Click-target records

::::::

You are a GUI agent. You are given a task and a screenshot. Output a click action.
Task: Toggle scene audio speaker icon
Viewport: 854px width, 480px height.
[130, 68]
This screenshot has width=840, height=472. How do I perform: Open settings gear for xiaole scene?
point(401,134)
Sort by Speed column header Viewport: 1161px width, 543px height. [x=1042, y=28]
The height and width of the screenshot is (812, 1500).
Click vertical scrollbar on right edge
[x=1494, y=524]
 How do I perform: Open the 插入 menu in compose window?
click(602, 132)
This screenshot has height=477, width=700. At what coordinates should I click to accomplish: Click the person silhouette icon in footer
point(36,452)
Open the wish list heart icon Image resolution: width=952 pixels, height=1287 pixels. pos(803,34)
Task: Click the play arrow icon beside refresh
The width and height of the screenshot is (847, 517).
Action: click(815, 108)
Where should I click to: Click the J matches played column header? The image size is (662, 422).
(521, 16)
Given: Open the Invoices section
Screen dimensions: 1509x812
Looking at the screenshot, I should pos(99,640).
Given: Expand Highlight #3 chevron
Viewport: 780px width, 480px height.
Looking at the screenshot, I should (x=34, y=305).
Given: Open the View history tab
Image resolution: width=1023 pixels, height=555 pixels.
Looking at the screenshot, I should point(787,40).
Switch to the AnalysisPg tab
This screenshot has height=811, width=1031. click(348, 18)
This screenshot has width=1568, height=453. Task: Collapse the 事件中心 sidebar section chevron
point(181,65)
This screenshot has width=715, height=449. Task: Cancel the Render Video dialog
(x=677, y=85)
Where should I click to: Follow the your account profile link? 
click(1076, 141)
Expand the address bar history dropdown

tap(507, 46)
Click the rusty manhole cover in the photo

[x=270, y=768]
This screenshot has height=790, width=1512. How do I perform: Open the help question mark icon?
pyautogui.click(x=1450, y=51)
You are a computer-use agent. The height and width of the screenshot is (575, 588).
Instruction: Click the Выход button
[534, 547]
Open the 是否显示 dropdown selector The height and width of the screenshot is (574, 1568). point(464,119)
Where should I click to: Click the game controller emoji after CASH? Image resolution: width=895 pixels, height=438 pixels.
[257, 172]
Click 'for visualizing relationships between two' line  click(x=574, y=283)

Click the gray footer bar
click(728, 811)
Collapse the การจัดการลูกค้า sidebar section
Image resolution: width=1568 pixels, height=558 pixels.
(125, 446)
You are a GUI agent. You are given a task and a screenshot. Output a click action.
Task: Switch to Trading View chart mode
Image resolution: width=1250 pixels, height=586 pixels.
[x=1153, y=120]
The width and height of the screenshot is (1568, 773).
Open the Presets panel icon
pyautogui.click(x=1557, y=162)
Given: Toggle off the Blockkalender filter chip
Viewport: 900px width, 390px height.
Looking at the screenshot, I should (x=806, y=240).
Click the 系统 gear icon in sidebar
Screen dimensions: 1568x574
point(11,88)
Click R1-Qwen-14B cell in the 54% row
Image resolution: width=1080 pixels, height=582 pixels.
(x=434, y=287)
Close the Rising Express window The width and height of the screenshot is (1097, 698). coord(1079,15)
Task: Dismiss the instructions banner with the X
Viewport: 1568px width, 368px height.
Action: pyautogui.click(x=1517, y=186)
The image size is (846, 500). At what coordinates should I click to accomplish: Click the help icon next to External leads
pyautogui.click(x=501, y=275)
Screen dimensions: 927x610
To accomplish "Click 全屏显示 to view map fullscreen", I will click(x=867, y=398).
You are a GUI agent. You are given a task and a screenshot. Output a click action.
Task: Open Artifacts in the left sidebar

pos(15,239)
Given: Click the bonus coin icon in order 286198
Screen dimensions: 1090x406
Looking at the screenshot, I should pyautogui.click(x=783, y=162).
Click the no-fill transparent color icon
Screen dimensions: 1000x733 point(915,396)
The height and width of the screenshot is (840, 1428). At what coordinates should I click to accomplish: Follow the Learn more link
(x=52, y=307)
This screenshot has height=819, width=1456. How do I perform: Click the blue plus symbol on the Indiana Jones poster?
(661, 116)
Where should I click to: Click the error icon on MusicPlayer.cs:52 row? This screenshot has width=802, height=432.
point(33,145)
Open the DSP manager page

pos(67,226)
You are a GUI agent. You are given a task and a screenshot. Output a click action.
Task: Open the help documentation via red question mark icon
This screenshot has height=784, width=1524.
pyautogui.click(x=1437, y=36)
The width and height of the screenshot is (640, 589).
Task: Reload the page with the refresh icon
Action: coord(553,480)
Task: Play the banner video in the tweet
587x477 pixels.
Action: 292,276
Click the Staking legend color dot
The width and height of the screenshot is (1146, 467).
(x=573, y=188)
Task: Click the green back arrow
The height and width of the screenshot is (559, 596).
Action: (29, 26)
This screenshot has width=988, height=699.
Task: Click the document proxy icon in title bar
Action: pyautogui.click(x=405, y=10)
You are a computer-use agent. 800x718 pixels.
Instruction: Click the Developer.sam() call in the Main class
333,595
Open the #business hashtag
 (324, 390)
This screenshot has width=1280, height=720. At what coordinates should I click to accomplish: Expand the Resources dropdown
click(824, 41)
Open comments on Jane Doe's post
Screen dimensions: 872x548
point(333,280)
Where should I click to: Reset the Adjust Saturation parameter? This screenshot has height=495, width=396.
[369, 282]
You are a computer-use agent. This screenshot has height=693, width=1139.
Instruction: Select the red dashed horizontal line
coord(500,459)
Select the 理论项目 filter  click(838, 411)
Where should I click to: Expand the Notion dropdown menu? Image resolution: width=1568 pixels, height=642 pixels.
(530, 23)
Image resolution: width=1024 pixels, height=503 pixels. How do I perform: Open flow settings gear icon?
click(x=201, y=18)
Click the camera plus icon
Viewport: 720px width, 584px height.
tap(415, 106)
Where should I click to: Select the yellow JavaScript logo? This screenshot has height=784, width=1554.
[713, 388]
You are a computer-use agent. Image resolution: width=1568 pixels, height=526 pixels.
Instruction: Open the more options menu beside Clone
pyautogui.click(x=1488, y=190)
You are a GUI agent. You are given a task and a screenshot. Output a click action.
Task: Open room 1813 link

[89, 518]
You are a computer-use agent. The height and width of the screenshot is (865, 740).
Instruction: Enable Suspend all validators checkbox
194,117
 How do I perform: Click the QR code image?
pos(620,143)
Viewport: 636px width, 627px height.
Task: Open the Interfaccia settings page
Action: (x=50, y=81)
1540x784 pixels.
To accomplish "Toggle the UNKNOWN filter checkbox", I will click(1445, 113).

::::::

> **Given request**:
Starting at the first line above and ending at the line that contains "click(602, 132)", both included, give those lines as a JSON list of strings with one string per line, leaving out any blank lines.

> **Problem solution**:
[
  "You are a GUI agent. You are given a task and a screenshot. Output a click action.",
  "Task: Toggle scene audio speaker icon",
  "Viewport: 854px width, 480px height.",
  "[130, 68]",
  "This screenshot has width=840, height=472. How do I perform: Open settings gear for xiaole scene?",
  "point(401,134)",
  "Sort by Speed column header Viewport: 1161px width, 543px height. [x=1042, y=28]",
  "The height and width of the screenshot is (812, 1500).",
  "Click vertical scrollbar on right edge",
  "[x=1494, y=524]",
  " How do I perform: Open the 插入 menu in compose window?",
  "click(602, 132)"
]